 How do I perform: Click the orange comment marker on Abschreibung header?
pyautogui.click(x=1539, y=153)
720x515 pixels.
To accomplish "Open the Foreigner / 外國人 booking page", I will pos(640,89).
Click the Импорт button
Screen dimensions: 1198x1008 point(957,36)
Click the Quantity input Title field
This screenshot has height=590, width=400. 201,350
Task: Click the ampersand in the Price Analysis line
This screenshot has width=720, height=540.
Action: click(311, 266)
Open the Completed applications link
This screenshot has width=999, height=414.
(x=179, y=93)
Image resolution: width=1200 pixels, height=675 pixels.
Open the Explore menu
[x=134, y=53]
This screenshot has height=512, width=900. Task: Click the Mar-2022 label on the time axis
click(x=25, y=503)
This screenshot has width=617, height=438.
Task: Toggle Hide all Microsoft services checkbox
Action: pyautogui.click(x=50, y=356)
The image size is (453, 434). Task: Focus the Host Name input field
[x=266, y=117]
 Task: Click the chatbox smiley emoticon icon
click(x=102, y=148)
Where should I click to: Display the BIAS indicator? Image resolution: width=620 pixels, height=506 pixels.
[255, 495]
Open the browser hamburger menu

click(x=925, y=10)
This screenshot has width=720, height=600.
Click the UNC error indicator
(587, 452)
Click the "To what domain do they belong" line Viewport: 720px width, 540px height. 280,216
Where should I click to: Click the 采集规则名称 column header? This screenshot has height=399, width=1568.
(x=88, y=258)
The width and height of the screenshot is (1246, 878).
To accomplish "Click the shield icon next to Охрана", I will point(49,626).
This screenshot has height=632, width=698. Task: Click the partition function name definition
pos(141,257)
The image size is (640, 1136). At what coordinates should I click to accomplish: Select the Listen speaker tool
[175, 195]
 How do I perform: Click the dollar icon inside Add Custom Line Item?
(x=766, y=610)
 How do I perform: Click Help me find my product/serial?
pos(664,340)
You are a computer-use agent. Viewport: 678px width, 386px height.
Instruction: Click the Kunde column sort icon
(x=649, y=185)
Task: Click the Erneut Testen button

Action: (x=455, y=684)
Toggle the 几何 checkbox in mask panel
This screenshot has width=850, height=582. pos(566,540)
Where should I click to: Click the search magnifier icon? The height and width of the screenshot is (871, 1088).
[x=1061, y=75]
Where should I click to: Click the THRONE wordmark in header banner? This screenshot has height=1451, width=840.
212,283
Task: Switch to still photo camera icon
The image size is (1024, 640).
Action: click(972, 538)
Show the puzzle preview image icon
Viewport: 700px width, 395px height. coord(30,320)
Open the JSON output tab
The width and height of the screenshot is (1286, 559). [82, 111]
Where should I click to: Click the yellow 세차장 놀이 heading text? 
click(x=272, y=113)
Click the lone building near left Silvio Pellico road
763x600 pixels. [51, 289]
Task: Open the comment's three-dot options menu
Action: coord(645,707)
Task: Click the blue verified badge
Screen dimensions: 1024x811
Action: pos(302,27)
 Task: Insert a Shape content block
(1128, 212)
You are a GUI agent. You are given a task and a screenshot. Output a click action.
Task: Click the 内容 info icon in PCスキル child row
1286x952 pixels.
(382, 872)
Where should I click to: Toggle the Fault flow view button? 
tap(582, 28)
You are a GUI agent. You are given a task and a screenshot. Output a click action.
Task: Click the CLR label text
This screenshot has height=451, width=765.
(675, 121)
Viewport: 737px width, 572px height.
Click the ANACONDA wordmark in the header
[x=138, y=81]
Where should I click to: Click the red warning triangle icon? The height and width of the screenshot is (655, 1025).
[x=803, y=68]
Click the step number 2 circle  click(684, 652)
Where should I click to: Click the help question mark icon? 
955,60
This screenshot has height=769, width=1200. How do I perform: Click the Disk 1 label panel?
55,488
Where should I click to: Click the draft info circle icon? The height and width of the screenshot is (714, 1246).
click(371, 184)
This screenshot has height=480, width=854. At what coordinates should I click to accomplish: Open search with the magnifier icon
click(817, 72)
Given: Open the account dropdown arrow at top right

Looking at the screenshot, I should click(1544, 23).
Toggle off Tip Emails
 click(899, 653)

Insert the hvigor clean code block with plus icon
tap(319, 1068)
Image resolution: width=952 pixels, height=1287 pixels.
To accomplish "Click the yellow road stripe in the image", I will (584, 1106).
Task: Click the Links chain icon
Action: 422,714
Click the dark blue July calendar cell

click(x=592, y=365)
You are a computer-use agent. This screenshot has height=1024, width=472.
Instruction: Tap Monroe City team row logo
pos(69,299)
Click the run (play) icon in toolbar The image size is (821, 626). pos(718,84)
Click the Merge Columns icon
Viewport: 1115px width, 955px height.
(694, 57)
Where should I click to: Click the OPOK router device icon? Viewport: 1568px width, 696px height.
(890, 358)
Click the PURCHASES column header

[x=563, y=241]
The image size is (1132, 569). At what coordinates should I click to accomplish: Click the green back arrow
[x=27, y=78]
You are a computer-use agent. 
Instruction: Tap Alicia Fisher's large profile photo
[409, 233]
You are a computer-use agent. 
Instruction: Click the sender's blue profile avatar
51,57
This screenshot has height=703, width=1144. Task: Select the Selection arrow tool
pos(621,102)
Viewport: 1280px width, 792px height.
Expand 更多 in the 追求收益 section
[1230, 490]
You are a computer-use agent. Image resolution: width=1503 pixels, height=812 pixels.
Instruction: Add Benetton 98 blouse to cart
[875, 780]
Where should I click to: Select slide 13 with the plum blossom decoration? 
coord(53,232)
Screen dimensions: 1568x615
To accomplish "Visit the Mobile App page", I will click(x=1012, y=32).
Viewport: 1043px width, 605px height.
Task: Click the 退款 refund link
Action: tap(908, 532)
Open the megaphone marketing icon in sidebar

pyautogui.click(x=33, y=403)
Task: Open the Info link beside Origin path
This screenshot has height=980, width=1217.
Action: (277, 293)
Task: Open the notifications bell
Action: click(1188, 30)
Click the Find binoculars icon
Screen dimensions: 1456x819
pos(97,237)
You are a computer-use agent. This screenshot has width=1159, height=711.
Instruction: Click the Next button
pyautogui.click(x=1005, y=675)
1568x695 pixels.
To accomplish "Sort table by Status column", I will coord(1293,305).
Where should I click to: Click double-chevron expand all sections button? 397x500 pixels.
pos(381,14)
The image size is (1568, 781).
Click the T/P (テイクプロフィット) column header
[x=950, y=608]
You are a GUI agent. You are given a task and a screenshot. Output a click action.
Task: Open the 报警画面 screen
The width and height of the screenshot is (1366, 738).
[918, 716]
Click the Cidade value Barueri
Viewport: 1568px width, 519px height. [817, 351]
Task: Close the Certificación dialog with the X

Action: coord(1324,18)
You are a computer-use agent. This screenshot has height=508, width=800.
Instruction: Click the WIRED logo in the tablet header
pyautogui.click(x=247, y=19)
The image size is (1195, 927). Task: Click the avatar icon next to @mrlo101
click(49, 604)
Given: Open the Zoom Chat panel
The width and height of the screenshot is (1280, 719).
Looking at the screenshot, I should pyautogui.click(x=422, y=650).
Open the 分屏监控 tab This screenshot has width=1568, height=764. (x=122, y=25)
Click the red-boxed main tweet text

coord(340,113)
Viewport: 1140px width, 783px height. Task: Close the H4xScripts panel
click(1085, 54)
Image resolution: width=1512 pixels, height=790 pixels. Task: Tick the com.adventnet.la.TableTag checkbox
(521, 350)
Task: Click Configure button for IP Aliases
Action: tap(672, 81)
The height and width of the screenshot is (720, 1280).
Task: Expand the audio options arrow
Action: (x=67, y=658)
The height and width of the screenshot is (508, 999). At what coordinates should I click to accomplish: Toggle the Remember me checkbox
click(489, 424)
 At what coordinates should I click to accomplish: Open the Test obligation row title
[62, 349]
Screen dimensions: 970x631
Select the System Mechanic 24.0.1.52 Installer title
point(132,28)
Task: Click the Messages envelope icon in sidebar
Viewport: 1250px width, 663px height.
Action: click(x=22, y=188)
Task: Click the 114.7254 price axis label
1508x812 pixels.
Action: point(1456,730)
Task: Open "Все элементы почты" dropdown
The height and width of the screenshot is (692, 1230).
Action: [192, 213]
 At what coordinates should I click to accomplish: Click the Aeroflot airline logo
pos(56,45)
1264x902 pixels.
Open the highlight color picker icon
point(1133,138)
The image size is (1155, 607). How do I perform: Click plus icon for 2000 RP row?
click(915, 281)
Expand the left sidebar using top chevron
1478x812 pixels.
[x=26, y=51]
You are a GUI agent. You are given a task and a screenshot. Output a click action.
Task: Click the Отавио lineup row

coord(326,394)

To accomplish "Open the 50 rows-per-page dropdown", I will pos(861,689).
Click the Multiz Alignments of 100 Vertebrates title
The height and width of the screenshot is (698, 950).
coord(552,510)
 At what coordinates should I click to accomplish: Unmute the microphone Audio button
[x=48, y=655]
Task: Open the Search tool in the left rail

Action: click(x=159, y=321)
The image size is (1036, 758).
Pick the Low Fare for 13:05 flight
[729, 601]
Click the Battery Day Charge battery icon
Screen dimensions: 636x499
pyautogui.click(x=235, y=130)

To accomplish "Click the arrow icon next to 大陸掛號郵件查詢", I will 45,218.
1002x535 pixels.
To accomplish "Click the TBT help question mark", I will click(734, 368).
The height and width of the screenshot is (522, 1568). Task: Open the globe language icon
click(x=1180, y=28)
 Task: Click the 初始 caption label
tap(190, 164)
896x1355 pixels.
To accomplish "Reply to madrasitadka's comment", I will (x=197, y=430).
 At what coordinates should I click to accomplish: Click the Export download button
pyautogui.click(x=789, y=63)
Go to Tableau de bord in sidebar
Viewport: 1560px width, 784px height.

•••

Work item
Every line in the records above that contains the word "computer" should be copied out.

Output for this exercise
You are a computer-use agent. Viewport: 678px width, 386px height.
You are a computer-use agent. This screenshot has height=1024, width=472.
You are a computer-use agent. 
You are a computer-use agent. 
You are a computer-use agent. Image resolution: width=1503 pixels, height=812 pixels.
You are a computer-use agent. This screenshot has width=1159, height=711.
You are a computer-use agent. This screenshot has height=508, width=800.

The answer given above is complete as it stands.